> Record excerpts

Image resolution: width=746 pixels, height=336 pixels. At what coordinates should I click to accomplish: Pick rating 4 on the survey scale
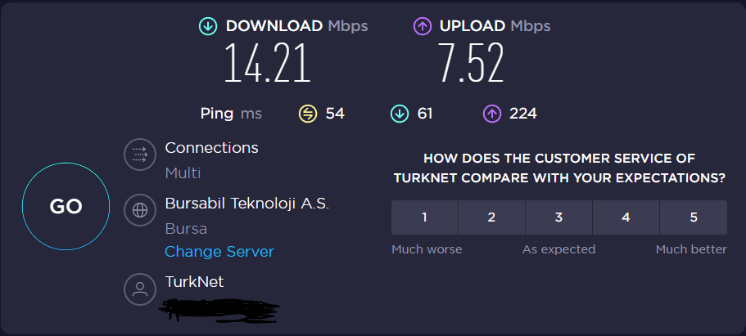[x=626, y=217]
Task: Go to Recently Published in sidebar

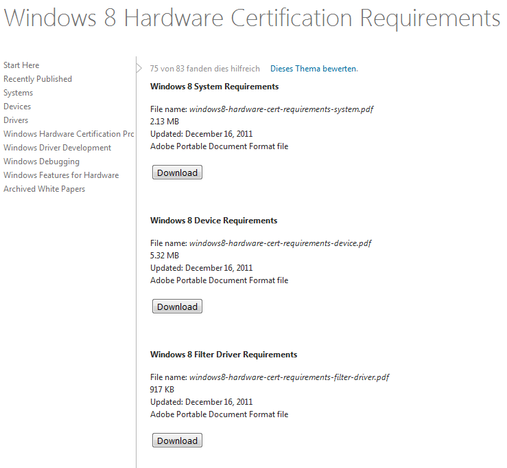Action: click(x=38, y=79)
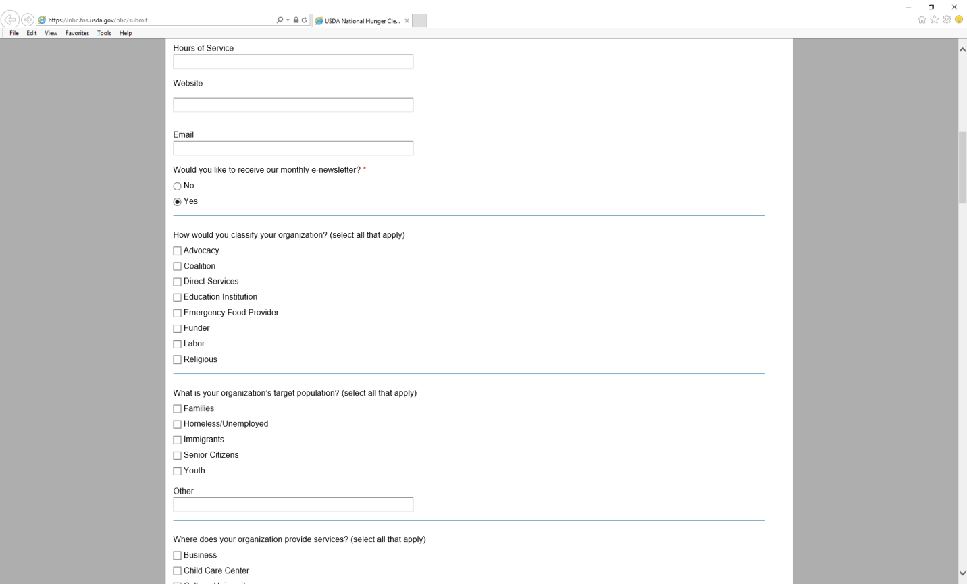
Task: Click into the Email input field
Action: pyautogui.click(x=293, y=149)
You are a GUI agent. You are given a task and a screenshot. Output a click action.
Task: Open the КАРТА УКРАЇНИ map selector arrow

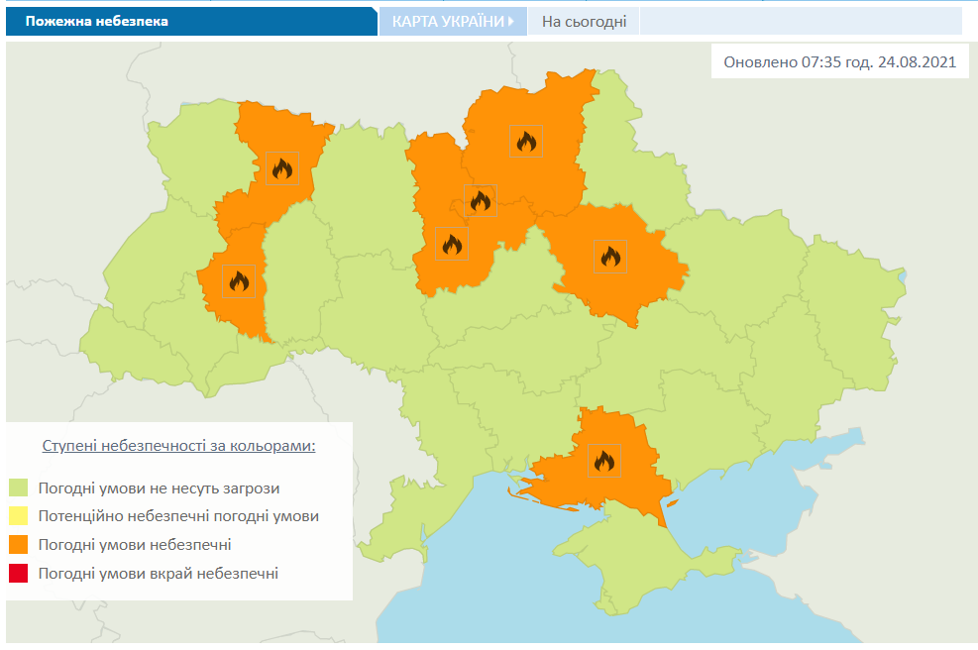tap(509, 18)
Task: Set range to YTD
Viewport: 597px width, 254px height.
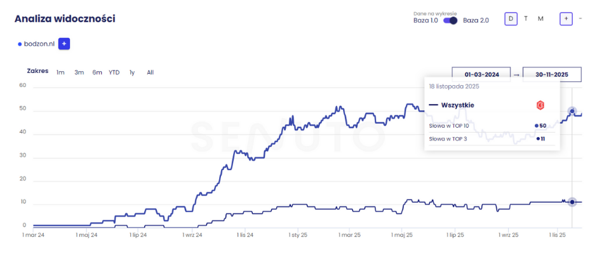Action: pos(114,72)
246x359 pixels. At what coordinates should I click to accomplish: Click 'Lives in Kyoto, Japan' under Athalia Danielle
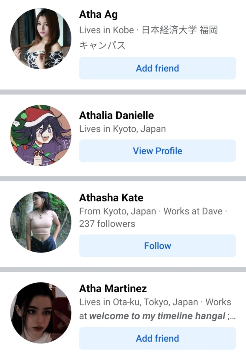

> Task item
Copy out the listing word for word and skip its pictures.

> Answer to the problem
Image resolution: width=746 pixels, height=336 pixels. At what coordinates should I click to accomplish: Pick rating 4 on the survey scale
[x=626, y=217]
Task: Go to Recently Published in sidebar

Action: click(x=38, y=79)
Task: Click into the Email input field
Action: pyautogui.click(x=293, y=149)
You are a GUI agent. You are given a task and a screenshot. Output a click action.
Task: Open the КАРТА УКРАЇНИ map selector arrow

tap(509, 18)
Task: Set range to YTD
Viewport: 597px width, 254px height.
Action: pos(114,72)
246x359 pixels. At what coordinates should I click to accomplish: Click 'Lives in Kyoto, Japan' under Athalia Danielle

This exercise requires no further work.